Items from a data source
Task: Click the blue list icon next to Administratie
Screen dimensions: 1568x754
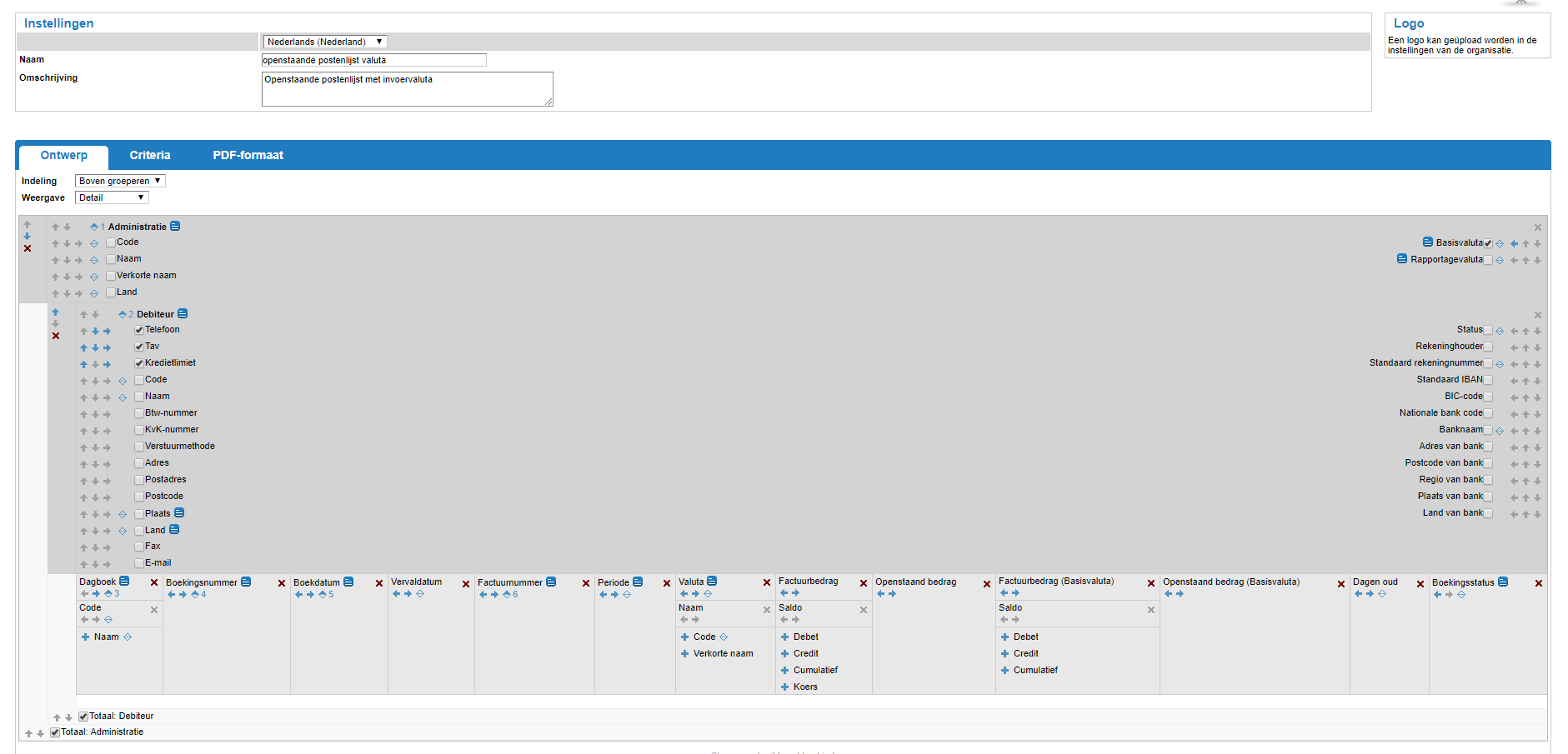Action: [x=175, y=227]
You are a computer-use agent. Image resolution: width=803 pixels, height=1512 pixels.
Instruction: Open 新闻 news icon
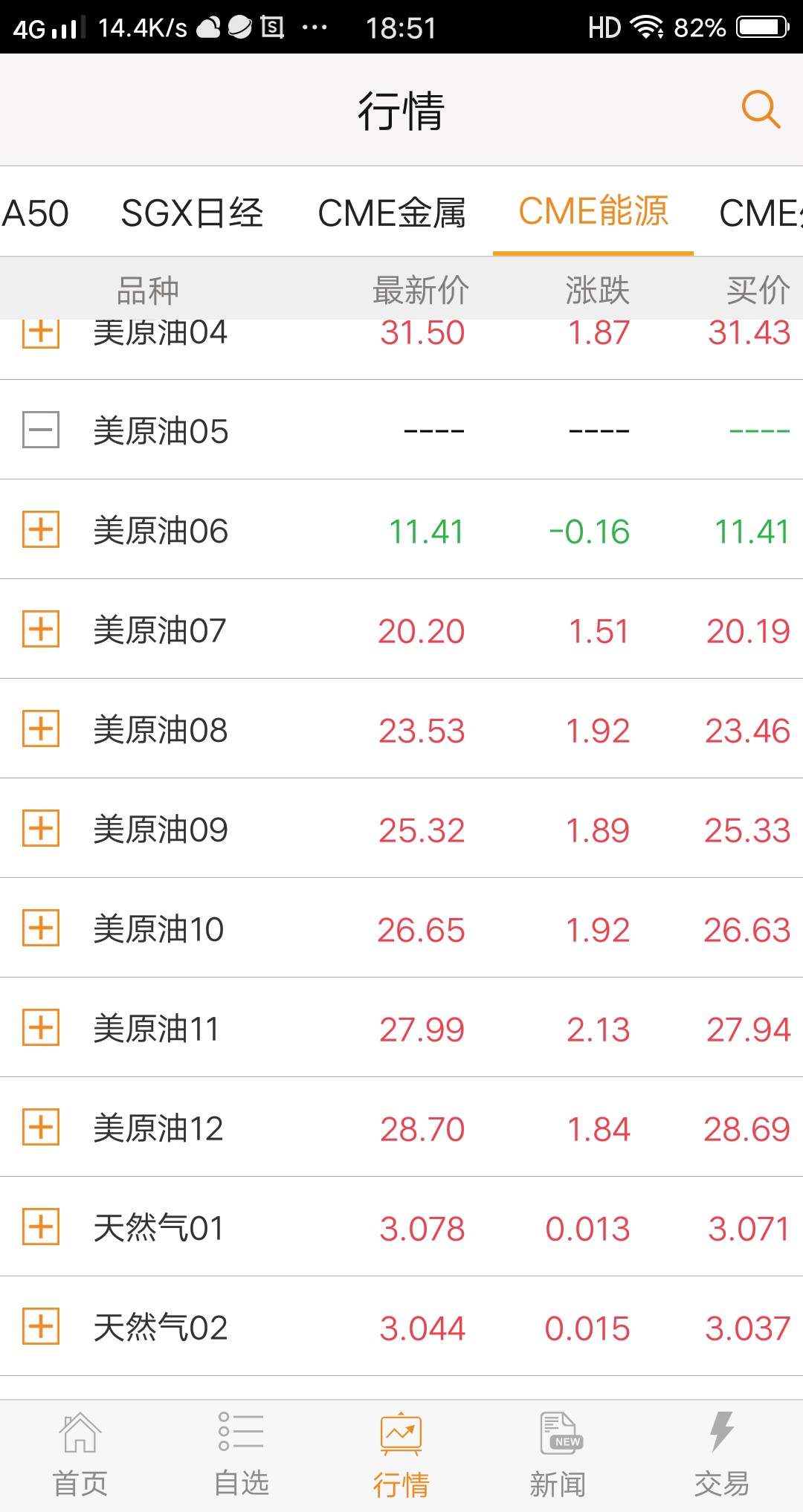point(561,1433)
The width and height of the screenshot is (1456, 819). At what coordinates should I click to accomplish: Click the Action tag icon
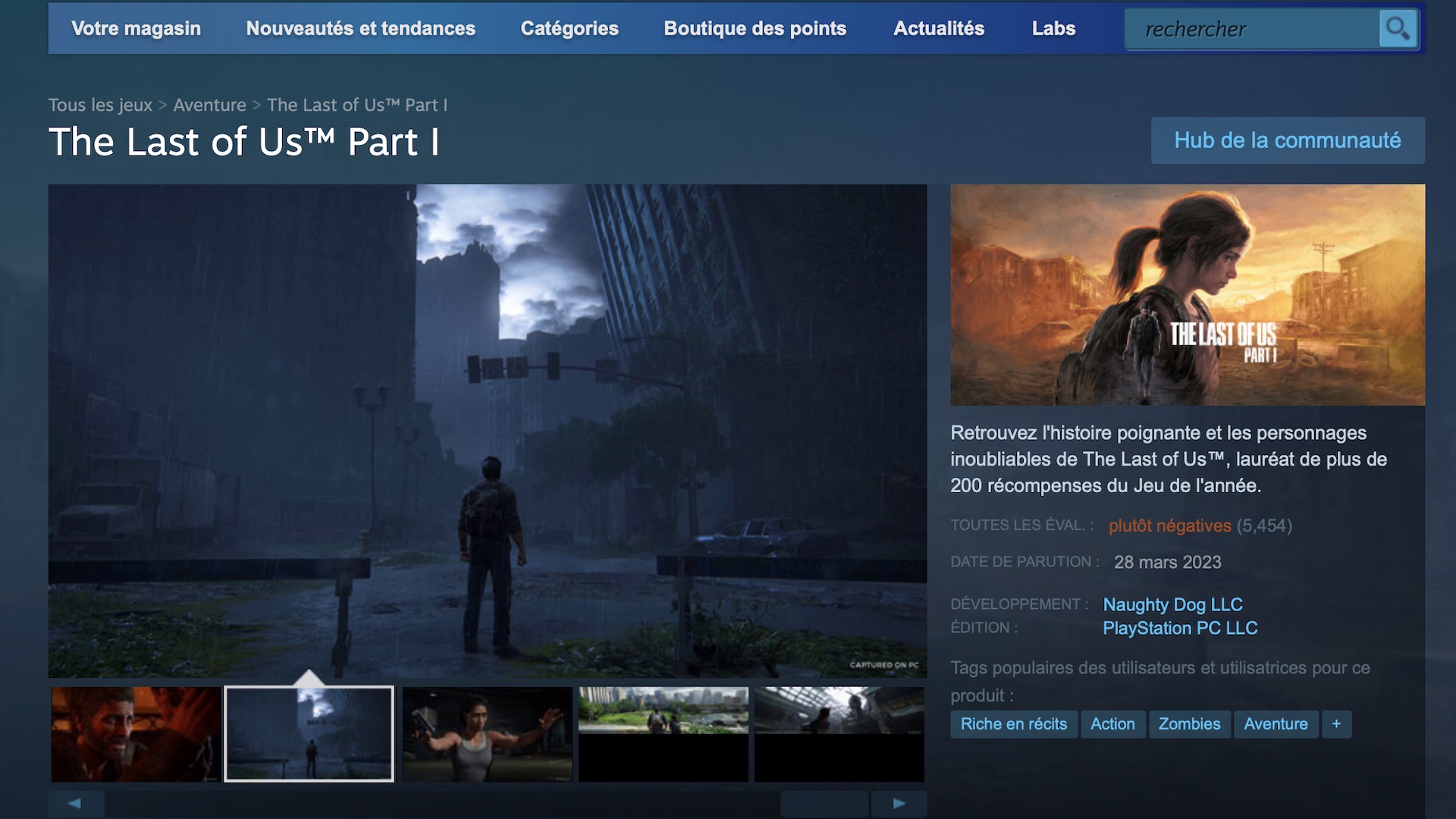pyautogui.click(x=1112, y=722)
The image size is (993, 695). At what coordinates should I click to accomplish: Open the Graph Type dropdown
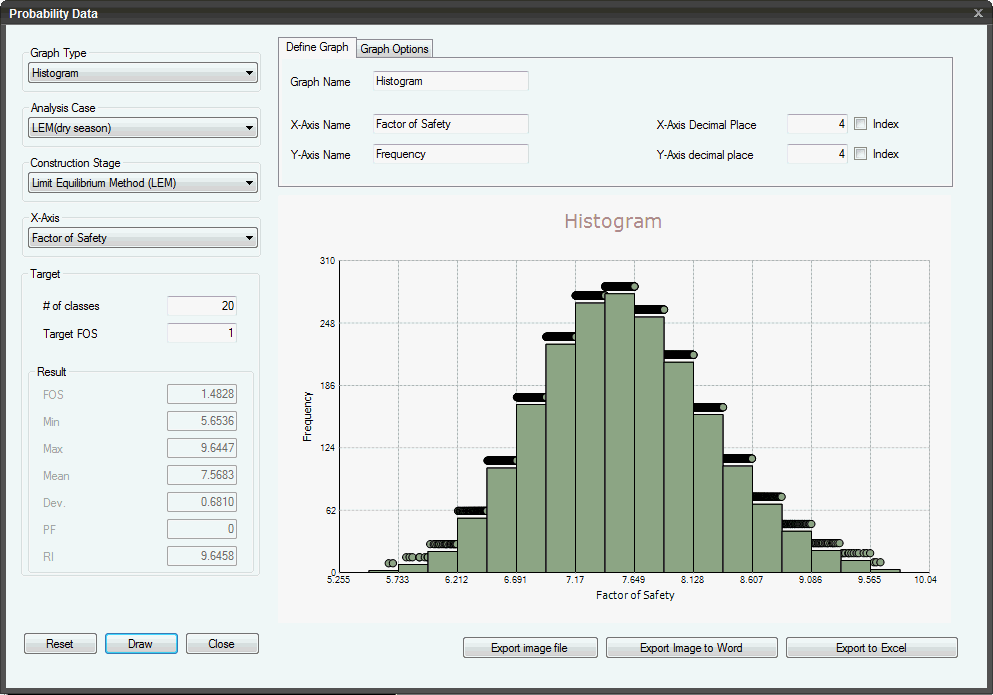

Task to carry out =
Copy all of the entries verbatim, leaving out any pictures they contain.

Exercise response =
Task: Click the blue list icon next to Administratie
Screen dimensions: 1568x754
Action: [x=175, y=227]
You are a computer-use agent. Image resolution: width=803 pixels, height=1512 pixels.
Instruction: Open 新闻 news icon
point(561,1433)
The width and height of the screenshot is (1456, 819). At what coordinates should I click to accomplish: Click the Action tag icon
pyautogui.click(x=1112, y=722)
The image size is (993, 695). At what coordinates should I click to accomplish: Open the Graph Type dropdown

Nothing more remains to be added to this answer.